More so than Nico & Vinz, Lambert uses her soapbox for something beyond mere preaching on Heart on My Sleeve, her major-label debut album. Lambert, too, is a warm singer, but more in a nurturing way — her politics are universal, but also severely personal.
This album is full of the sort of self-lacerating confessional music that was all the rage two decades ago, and now, in a different time, feels both completely foreign and surprisingly refreshing. There’s even a spoken-word interlude. Secrets, the brisk album opener, catalogs a litany of neuroses and flaws in a manner both direct and tongue-in-cheek: “I’m overweight, I’m always late, I’ve got too many things to say.”
Those things become Lambert’s strengths in her music. And while there’s nothing as directly political as Same Love here, there are sly moments of statement-making — her cover of Rick Springfield’s Jessie’s Girl, or the impressive, sensual soul-baring of Rib Cage, a collaboration with Angel Haze and K.Flay. Lambert has made an album that doesn’t wear its politics on its sleeve, and that is its own form of political triumph.
— JON CARAMANICA, NY Times News Service
American Middle Class
Angaleena Presley
Slate Creek/Thirty Tigers
As one-third of the high-test country sisterhood Pistol Annies, Angaleena Presley has honed a reputation for straight talk and sass, putting fresh spin on a formalist mode. Her fellow Annies, Miranda Lambert and Ashley Monroe, are well ahead of her in the solo-career department, but Presley, 38, seems to have taken her time for a reason. American Middle Class, her debut album, comes fully formed, clear about its purpose.
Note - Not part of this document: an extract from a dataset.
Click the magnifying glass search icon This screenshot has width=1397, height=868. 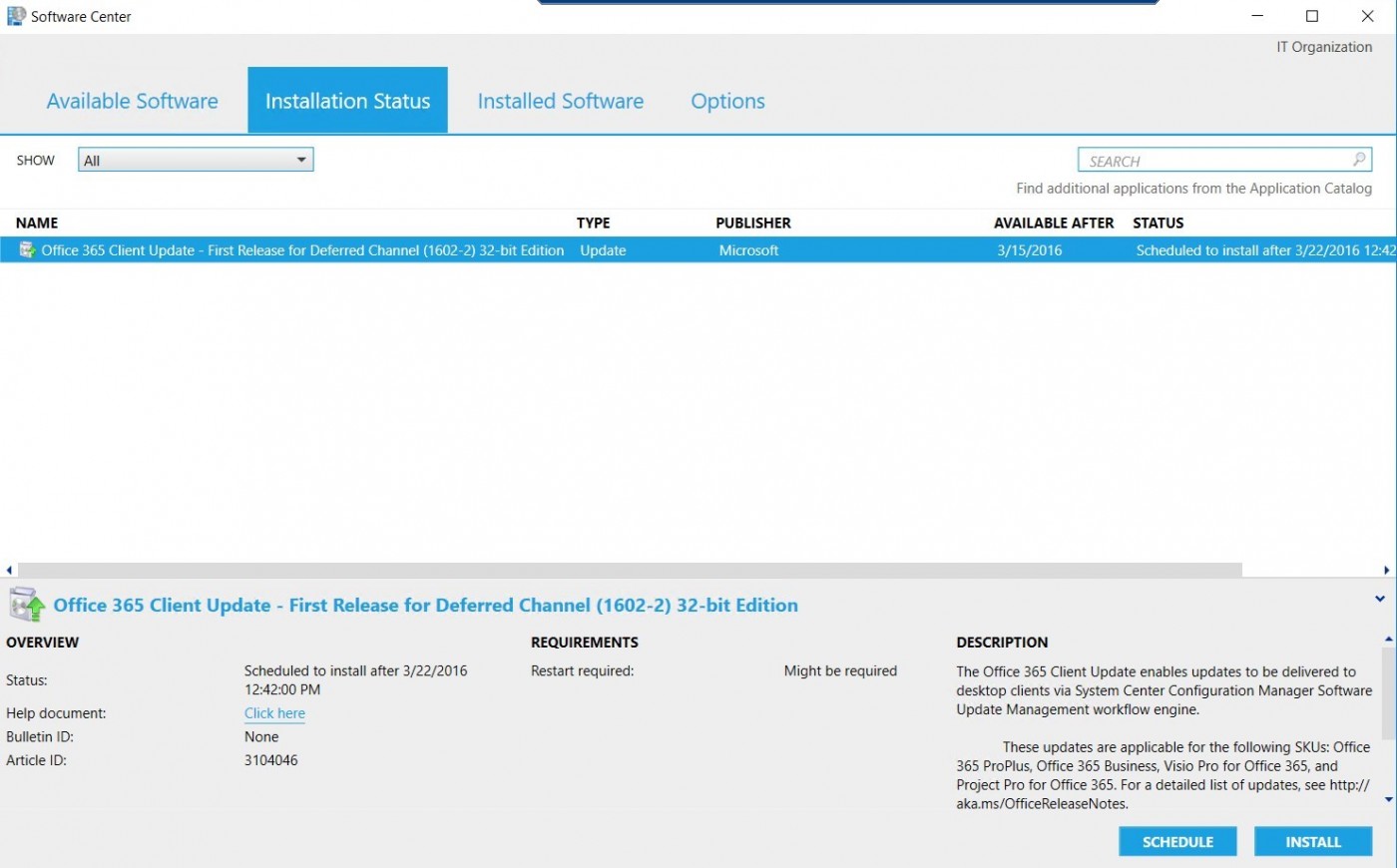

You could call it a concept album, insofar as its 12 songs — all Presley’s, almost half bearing a sole songwriting credit — adhere to the same subject area of hard times and short horizons, of scraping and striving and coming up short. “You sure ain’t rich, and you sure as hell / Ain’t poor enough to get one little break,” Presley belts on the title track, a tribute to her upbringing as a Kentucky coal miner’s daughter.
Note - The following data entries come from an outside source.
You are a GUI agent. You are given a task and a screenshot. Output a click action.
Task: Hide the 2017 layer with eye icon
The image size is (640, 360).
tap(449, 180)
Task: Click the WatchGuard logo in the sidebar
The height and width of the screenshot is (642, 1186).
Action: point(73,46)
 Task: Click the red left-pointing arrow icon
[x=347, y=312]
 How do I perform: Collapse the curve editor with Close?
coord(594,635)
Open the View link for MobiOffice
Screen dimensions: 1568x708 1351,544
She sings wryly of a community’s response to prescription drug abuse (Pain Pills) and the related scourge of small-town boredom (Dry County Blues), under the musical cover of country traditionalism. On Grocery Store, she plays out hypotheticals in her mind, making a watchful sport out of empathy. These are sturdy, insightful songs, and Presley, who produced the album with Jordan Powell, presents them well.
She’s a warm, agreeable singer, with neither the flint nor the sheen of a more dynamic peer like Lambert. That limits the size of her audience, but it’s not a problem within the self-contained world of the album.
What is a problem are the handful of songs that recall other, stronger efforts: Knocked Up, with a premise recently tackled by both Lambert and Monroe; Drunk, which evokes Hungover, by another Nashville contemporary, Brandy Clark; Surrender, a ballad written with Luke Laird and Barry Dean, better suited to an upstart like Cassadee Pope. But for now, at least, Presley has her identity locked tight.